▸ **Goal**: Turn the material below, from the line that has "Kuvat (123, 398)" through its last line, into a JSON list of strings with one string per line, leaving out blank lines.

▸ **Data shown**:
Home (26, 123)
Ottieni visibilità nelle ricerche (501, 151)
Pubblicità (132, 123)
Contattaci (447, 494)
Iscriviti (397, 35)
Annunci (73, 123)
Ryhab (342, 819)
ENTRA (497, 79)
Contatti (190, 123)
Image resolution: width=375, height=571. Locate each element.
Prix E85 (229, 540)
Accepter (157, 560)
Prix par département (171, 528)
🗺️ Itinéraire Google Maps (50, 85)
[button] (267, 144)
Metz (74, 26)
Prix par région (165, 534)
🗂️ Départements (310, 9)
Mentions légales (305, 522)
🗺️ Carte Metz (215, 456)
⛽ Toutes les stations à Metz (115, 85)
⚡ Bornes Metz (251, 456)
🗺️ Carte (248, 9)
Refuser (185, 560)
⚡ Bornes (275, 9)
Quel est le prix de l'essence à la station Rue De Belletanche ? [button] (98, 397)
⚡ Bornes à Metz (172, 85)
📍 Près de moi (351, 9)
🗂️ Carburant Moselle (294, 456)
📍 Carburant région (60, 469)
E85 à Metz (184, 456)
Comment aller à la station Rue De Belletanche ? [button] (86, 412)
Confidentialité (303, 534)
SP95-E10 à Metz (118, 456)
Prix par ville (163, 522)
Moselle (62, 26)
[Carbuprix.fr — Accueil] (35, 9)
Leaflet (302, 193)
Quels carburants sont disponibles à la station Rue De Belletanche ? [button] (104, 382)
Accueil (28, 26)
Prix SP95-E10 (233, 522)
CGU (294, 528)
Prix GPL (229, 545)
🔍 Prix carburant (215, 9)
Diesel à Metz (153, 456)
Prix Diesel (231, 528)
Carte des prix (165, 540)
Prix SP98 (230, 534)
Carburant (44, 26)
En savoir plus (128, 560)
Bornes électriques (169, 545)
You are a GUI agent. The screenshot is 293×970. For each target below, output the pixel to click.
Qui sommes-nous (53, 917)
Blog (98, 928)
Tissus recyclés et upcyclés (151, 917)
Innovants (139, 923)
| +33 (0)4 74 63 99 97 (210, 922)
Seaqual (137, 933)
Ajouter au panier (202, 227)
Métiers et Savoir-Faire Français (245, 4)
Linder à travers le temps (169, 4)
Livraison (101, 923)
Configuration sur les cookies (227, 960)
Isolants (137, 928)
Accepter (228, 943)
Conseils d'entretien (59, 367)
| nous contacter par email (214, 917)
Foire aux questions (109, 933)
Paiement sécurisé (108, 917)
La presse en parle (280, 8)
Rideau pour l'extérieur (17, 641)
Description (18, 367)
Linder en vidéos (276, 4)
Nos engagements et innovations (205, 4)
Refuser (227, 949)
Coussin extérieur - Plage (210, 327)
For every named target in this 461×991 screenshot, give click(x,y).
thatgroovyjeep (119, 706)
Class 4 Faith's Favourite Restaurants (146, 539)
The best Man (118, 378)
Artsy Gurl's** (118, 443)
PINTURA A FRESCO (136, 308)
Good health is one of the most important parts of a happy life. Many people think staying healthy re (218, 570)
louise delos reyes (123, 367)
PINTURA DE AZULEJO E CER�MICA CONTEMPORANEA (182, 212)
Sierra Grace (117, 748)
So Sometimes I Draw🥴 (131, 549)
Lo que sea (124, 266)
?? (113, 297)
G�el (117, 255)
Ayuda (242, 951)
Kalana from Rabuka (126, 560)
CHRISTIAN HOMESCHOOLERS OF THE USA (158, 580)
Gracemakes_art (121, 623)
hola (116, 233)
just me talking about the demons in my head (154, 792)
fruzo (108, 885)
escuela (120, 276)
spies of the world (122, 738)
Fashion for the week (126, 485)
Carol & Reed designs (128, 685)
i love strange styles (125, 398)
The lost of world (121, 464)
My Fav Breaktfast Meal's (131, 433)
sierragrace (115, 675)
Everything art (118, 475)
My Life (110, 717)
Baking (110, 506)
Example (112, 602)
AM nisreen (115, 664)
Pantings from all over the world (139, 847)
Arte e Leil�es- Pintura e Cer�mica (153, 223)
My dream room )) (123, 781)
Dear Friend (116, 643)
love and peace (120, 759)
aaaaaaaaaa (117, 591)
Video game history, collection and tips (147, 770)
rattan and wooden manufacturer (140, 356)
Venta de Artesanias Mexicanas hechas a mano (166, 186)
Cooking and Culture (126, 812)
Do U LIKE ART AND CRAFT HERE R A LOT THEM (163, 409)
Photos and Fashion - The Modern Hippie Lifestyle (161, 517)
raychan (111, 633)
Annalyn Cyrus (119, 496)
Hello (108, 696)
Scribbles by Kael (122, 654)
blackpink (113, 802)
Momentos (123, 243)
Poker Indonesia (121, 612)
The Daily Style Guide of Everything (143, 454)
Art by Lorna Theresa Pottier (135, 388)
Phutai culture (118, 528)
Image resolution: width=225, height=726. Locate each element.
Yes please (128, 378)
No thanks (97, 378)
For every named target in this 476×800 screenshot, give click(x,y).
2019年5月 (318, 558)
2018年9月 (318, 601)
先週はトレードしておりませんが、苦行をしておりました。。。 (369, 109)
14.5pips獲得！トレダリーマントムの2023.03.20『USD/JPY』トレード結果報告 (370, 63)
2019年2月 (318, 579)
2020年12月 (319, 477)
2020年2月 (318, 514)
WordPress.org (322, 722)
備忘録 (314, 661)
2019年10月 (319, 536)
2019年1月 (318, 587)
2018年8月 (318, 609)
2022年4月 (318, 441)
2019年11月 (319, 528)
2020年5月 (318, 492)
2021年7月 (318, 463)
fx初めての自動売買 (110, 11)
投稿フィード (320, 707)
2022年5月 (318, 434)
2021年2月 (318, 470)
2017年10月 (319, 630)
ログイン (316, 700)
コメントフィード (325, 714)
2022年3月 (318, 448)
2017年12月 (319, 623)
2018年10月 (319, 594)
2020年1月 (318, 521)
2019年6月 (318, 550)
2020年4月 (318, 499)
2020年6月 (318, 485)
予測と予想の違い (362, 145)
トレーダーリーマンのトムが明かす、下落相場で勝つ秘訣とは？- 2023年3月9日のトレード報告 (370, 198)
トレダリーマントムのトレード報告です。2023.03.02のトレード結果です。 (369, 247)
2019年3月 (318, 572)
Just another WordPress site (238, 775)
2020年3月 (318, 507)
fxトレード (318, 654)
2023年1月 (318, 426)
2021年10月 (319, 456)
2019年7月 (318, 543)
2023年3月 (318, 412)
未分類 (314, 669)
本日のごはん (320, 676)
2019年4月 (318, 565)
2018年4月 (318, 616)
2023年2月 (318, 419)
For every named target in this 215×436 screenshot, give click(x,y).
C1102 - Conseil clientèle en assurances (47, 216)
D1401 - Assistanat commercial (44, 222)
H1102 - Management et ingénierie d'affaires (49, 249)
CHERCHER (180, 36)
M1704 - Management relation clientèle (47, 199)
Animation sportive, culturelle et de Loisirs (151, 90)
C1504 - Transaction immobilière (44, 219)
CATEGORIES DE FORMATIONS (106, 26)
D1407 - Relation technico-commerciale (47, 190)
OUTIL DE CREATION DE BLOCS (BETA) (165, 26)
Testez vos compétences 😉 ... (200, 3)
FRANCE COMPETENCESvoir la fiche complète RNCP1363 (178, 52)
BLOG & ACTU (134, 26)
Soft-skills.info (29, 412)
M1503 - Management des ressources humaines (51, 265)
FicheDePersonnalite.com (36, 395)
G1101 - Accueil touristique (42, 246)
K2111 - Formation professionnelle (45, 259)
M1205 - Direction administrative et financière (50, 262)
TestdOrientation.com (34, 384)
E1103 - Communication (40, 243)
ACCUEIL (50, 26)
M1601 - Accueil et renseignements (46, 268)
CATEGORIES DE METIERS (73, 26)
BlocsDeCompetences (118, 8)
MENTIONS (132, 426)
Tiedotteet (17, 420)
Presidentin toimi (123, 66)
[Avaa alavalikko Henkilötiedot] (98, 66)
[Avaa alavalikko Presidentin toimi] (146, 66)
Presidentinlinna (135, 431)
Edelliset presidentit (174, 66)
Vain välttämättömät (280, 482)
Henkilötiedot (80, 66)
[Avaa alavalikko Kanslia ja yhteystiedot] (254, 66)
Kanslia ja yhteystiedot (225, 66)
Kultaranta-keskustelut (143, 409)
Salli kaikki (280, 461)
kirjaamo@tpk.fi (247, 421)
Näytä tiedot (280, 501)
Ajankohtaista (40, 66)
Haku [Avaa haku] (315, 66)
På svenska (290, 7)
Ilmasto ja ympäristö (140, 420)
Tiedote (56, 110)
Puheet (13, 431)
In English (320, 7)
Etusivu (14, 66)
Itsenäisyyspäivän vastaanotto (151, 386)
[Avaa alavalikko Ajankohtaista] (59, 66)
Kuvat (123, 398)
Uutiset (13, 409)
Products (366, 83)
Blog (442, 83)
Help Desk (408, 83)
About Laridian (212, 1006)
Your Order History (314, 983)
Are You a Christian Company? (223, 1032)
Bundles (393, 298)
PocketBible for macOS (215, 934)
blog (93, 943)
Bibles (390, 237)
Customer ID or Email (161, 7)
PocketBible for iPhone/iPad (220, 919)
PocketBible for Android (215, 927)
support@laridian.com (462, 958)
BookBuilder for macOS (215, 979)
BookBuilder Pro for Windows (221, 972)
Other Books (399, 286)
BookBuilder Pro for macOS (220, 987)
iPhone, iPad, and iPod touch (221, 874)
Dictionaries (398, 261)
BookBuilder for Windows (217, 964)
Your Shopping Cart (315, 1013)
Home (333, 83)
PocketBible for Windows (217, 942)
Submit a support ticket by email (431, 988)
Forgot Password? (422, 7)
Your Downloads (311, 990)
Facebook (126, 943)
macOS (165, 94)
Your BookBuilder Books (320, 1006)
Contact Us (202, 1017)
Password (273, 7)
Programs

▸ **Reply to the exercise**:
[
  "Kuvat (123, 398)",
  "Uutiset (13, 409)",
  "Products (366, 83)",
  "Blog (442, 83)",
  "Help Desk (408, 83)",
  "About Laridian (212, 1006)",
  "Your Order History (314, 983)",
  "Are You a Christian Company? (223, 1032)",
  "Bundles (393, 298)",
  "PocketBible for macOS (215, 934)",
  "blog (93, 943)",
  "Bibles (390, 237)",
  "Customer ID or Email (161, 7)",
  "PocketBible for iPhone/iPad (220, 919)",
  "PocketBible for Android (215, 927)",
  "support@laridian.com (462, 958)",
  "BookBuilder for macOS (215, 979)",
  "BookBuilder Pro for Windows (221, 972)",
  "Other Books (399, 286)",
  "BookBuilder Pro for macOS (220, 987)",
  "iPhone, iPad, and iPod touch (221, 874)",
  "Dictionaries (398, 261)",
  "BookBuilder for Windows (217, 964)",
  "Your Shopping Cart (315, 1013)",
  "Home (333, 83)",
  "PocketBible for Windows (217, 942)",
  "Submit a support ticket by email (431, 988)",
  "Forgot Password? (422, 7)",
  "Your Downloads (311, 990)",
  "Facebook (126, 943)",
  "macOS (165, 94)",
  "Your BookBuilder Books (320, 1006)",
  "Contact Us (202, 1017)",
  "Password (273, 7)",
  "Programs"
]